MySQL 5.7 から 8.0 への移行で性能劣化が発生する原因と対策
はじめに
MySQL 5.7から8.0にアップグレードすると、特定のシステム環境において性能が劣化することがあります。特に、MySQL 8.0はスケーラビリティ向上を目指した大きな変更が加えられていますが、その一方で、単発クエリや小規模セッションでの性能低下が報告されています。今回は、性能劣化の主な原因と対策について解説します。
性能劣化の原因
- クエリキャッシュの廃止
MySQL 8.0では、スケーラビリティ向上のためにクエリキャッシュが廃止されました。

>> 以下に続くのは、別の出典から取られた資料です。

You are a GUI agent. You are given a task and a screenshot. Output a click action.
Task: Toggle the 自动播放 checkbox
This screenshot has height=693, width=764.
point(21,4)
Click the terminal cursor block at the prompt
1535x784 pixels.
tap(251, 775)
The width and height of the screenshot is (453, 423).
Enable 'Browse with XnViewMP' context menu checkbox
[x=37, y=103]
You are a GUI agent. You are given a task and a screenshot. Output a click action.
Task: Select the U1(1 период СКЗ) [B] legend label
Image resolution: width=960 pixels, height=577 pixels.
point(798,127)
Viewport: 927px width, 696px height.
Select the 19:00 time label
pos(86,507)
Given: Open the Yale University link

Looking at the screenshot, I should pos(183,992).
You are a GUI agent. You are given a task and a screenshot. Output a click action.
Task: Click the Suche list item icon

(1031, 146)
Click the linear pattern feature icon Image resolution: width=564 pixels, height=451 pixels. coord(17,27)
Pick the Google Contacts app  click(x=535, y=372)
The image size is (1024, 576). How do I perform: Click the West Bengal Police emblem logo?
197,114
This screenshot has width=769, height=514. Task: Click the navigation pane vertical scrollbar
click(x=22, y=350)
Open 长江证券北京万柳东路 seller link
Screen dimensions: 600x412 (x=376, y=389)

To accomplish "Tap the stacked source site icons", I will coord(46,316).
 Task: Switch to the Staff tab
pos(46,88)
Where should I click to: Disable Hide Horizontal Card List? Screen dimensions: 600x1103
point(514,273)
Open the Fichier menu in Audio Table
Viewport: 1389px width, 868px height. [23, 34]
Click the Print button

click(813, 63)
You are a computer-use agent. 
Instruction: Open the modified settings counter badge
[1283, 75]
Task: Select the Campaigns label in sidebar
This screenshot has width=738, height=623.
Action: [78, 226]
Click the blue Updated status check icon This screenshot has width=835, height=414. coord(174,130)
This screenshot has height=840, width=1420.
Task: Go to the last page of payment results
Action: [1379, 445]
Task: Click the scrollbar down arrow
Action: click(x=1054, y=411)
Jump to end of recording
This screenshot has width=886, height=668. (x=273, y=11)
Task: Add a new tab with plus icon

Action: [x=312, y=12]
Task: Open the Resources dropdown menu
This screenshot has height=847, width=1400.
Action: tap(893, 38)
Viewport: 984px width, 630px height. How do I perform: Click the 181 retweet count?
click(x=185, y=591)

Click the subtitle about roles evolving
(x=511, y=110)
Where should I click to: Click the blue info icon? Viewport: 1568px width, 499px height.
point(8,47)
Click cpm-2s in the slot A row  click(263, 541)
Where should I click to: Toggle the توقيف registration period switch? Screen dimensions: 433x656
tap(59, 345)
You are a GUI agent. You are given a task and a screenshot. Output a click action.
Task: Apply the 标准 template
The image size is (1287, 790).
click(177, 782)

クエリキャッシュは、同じクエリを繰り返し実行する場合に効率的ですが、スケーラビリティを目指す際にキャッシュが逆にボトルネックになっていました。
特に MySQL のクエリキャッシュでは、複数のコアが並行して動作する環境でのキャッシュの同期に問題が生じ、パフォーマンスが低下します。
そのため、MySQL側はキャッシュの管理をデータベースから外し、クライアントやアプリケーションレベルでキャッシュを管理する方針にシフトしました。
この設計により、データベース自体はスケーラブルな構成を維持しつつ、キャッシュの同期問題を回避できるようになっています。
- ログシステムの刷新
MySQL 8.0ではログシステムが大幅に刷新され、数百セッション以上を扱う場合の性能が向上しています。しかし、セッション数が100未満の場合、逆に性能が低下することがあります。この変更は、大規模なシステムにおいてスケーラビリティを優先するために導入されたものです。
- Materializationの動作変更
MySQL 8.0では、非相関サブクエリを相関サブクエリに書き換える動作が廃止され、代わりにMaterializationがデフォルトで使用されるようになりました。この変更により、特定のクエリで性能が低下することがあります。特に、大量のデータを扱うクエリでは、Materializationの動作がボトルネックになることがあります。
性能改善のための対策
- Materializationを無効化
Materializationによる性能劣化が疑われる場合、materialization=off
に設定することで、クエリのパフォーマンスを改善できる可能性があります。特に、MySQL 5.7から移行した環境では、この設定を無効化して改善が見られることが多いです。
- ハッシュ結合の有効化
MySQL 8.0では、ハッシュ結合が新たに導入され、block_nested_loop=on
に設定することで、BNL(Block Nested Loop)の代わりにハッシュ結合を使用できます。join_buffer_size
を増やすことで、結合処理のパフォーマンスが向上します。デフォルトの256KBでは不十分な場合があるため、4MB程度に設定することが推奨されます。
- インスタンスクラスのアップグレード
もしCPUやメモリが不足している場合、DBインスタンスのクラスを上げることも一つの手です。例えば、db.m5.xlarge
から db.m5.2xlarge
へアップグレードすることで、短期的な性能改善が期待できます。ただし、クラスを上げるだけでは解決しない場合もあり、パラメータ調整が必要です。
今後の取り組み
MySQL 5.7から8.0への移行は、特に大規模なシステムでスケーラビリティ向上を目指すための変更が多く含まれています。しかし、小規模なシステムや単発クエリを多用する環境では、性能劣化が発生することがあります。クエリキャッシュの廃止やMaterializationの動作変更など、MySQL 8.0の新しい仕様に対応するためには、適切なパラメータ調整やクエリの最適化が必要です。
クエリログやメトリクスをしっかりと確認し、性能改善に向けた対策を講じていくことが重要です。特に、optimizer_switch
の設定やMaterializationの無効化などのパラメータ調整が、パフォーマンスの鍵を握るケースが多いです。
まとめ
MySQL 5.7から8.0への移行は、多くの改善点がある一方で、特定の環境では性能劣化が発生することがあります。クエリキャッシュの廃止、ログシステムの変更、Materializationの影響などが主な要因です。これらの問題に対応するためには、パラメータの調整やクエリの最適化が必要です。今後も、性能改善に向けたベストプラクティスを取り入れながら、MySQL 8.0の環境を最適化していくことが求められます。